I am modeling data emitted from a neural network training process, below is a quick summary of the data:
y = log of dev set loss; continuous variable between 0 and inf
x var of interest = % of weights frozen; continuous variable between 0 and 1
cluster: epochs, integers ranging from 1-5 (recoded to 0-4)
So, my model setup looks like:
with pm.Model(coords=coords) as varying_intercept_slope:
'''
Varying slope + intercept model
'''
freeze_idx = pm.Data("freeze_idx", data.freeze_p, dims="obs_id")
epoch_idx = pm.Data("epoch_idx", data.epoch, dims="obs_id")
# hiearchical slope
a = pm.Normal("a", mu=0.0, sigma=100)
b = pm.Normal("b", mu=0.0, sigma=100)
# hiearchical intercept
sigma_a = pm.Exponential("sigma_a", 5.0)
sigma_b = pm.Exponential("sigma_b", 5.0)
# alpha + beta; draw distributions from the above
a_epoch = pm.Normal("alpha_epoch", mu=a, sigma=sigma_a, shape=epoch_nunique)
b_epoch = pm.Normal("beta_epoch", mu=b, sigma=sigma_b, shape=epoch_nunique)
# model error
eps = pm.Exponential("sigma", 1.0)
# expected value of y per epoch
theta = a_epoch[epoch_idx] + b_epoch[epoch_idx] * data.freeze_p.values
# Data likelihood
y = pm.Normal("y", theta, sigma=eps, observed=data.log_loss, dims='obs_id')
I am a little lost in the interpretation of the results (below), however.
a
seems to represent the hierarchical intercept, but I am not sure how to think about it beyond this point. Looking further, it seems to represent the mean of (y
) but I could use some validation here and below.
b
seems to represent the hierarchical mu, but I am also not sure how to think about it beyond this point. Looking further, it possibly represents the average effect of my central x
variable of interest: the % of frozen weights.

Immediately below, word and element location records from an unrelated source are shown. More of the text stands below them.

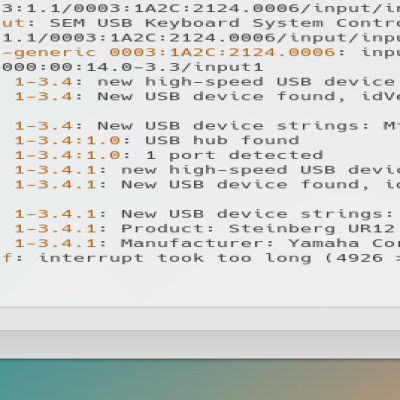
Task: Click the '1-3.4: New USB device strings' line
Action: point(207,126)
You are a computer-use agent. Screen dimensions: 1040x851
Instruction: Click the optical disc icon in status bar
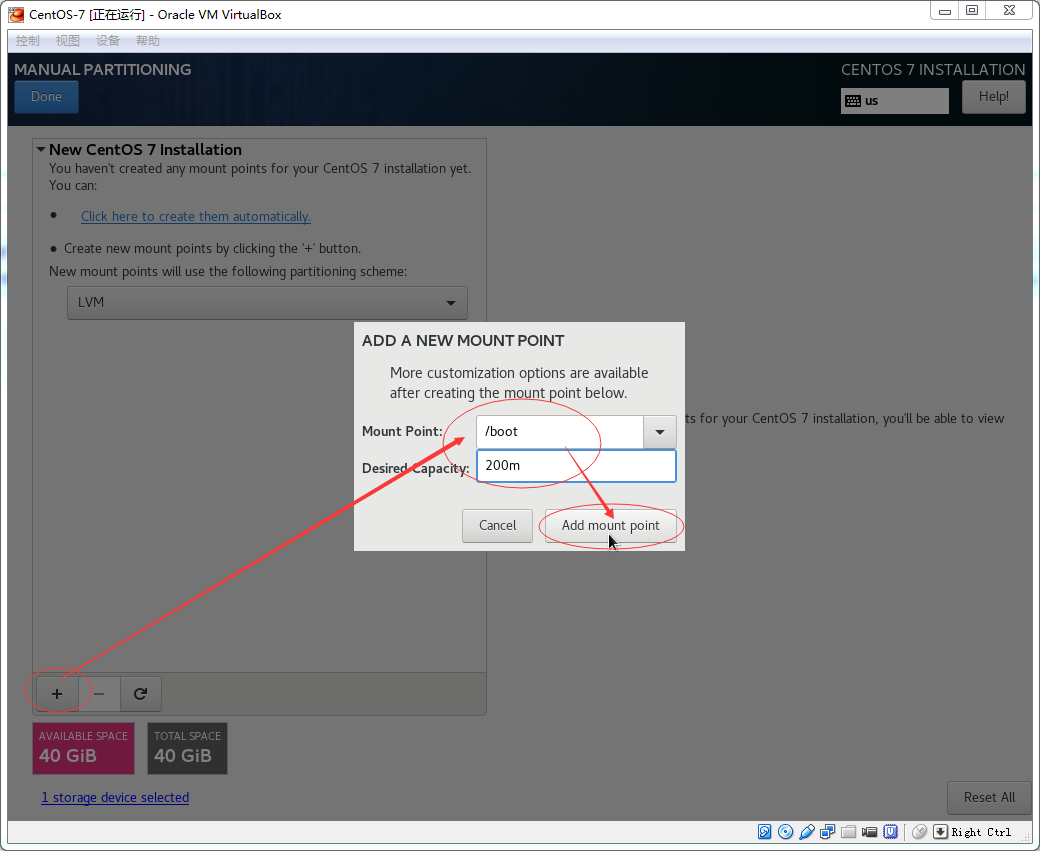786,832
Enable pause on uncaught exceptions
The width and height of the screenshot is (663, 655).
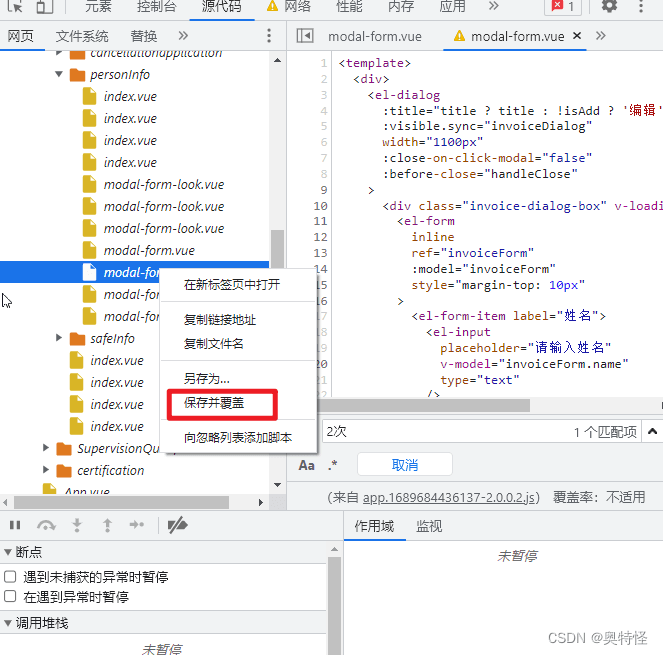click(10, 577)
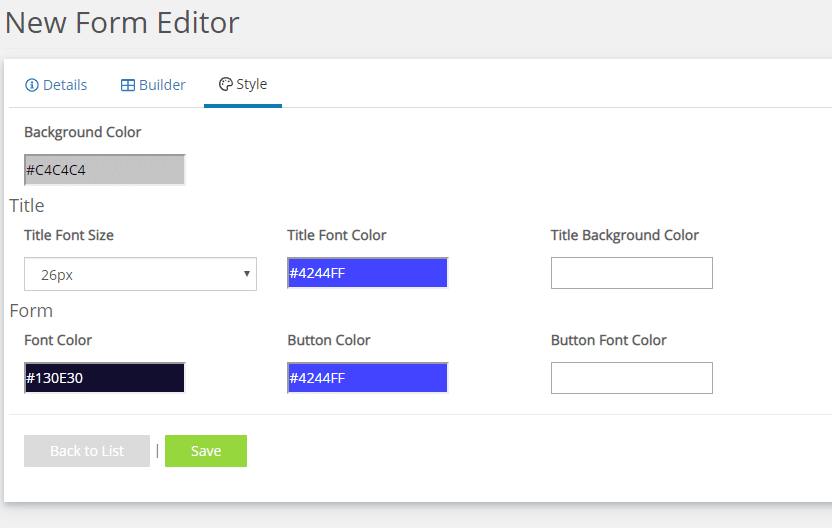
Task: Click the Title Font Color #4244FF field
Action: point(368,273)
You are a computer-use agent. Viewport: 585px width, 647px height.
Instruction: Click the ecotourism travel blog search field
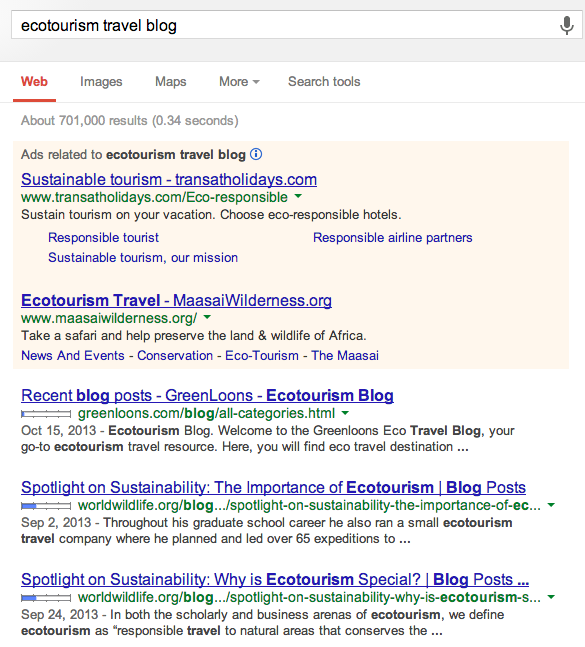coord(285,26)
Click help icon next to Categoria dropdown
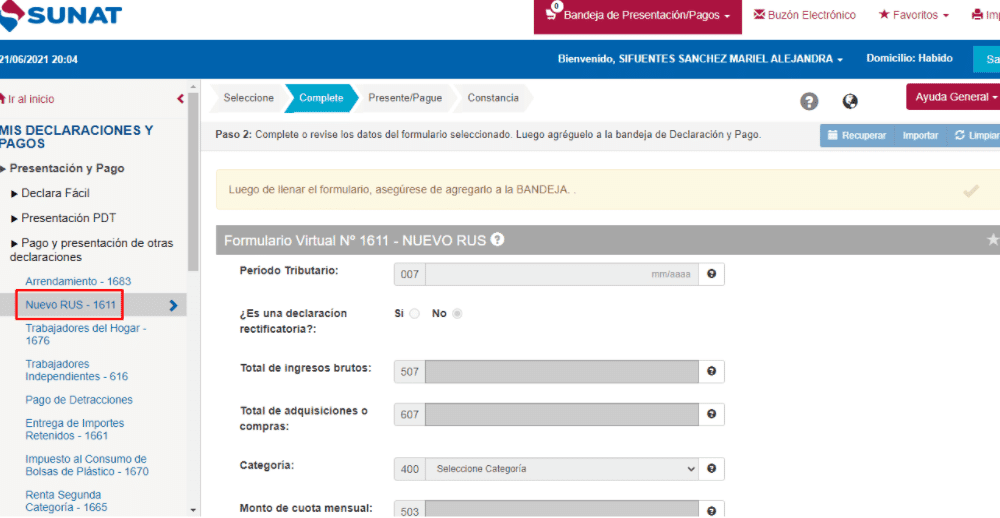This screenshot has height=518, width=1000. point(712,468)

I think the parameters of interest then are alpha_epoch
which shows the mass of the most likely parameter values for each intercept of my 5 epoch
“clusters”.
Similarly, beta_epoch
which shows the mass of the most likely parameter values for each \beta of my 5 epoch
“clusters”. The question then is, how to interpret beta_epoch
?
az.summary(varying_intercept_slope, round_to=2)

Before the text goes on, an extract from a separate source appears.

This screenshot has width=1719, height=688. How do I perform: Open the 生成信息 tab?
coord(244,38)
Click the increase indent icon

tells me that the blue mass, in beta_epoch
, is epoch-zero and has a value of 0.14
. Would I then interpret it as a typical linear regression estimate? For example: Given that it is epoch-zero, a one-percent increase in the % of weights frozen is associated with a 0.14
increase in the log of the dev set loss, on average.

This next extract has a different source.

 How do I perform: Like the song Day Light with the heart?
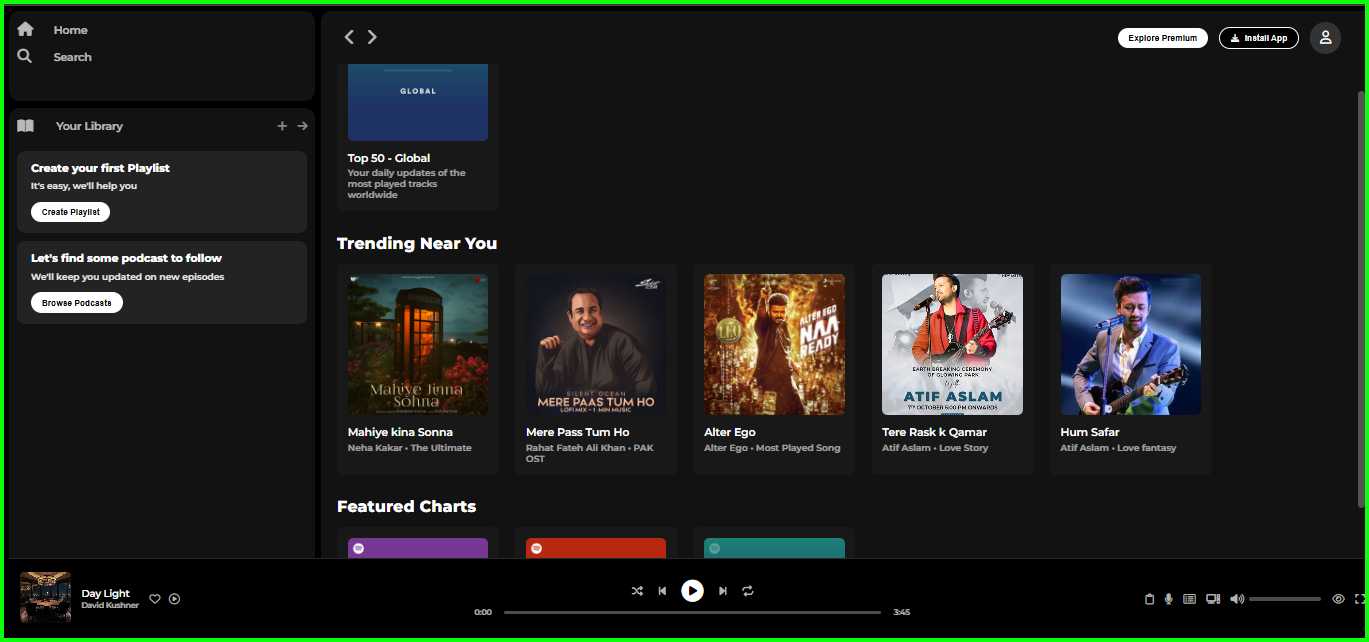(154, 598)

Lastly, if you could spoil me even more, I am interested in combining data from two different neural network training processes, as they collect the same data, but are based on different training sets. In this case, I think it would be good to model each epoch as its own cluster within its own data set; but allow some sharing of information between the two. Any thoughts on how I might capture the potential of a new binary variable as a higher order cluster if 0
represents data from data set A and 1
represents data from data set B?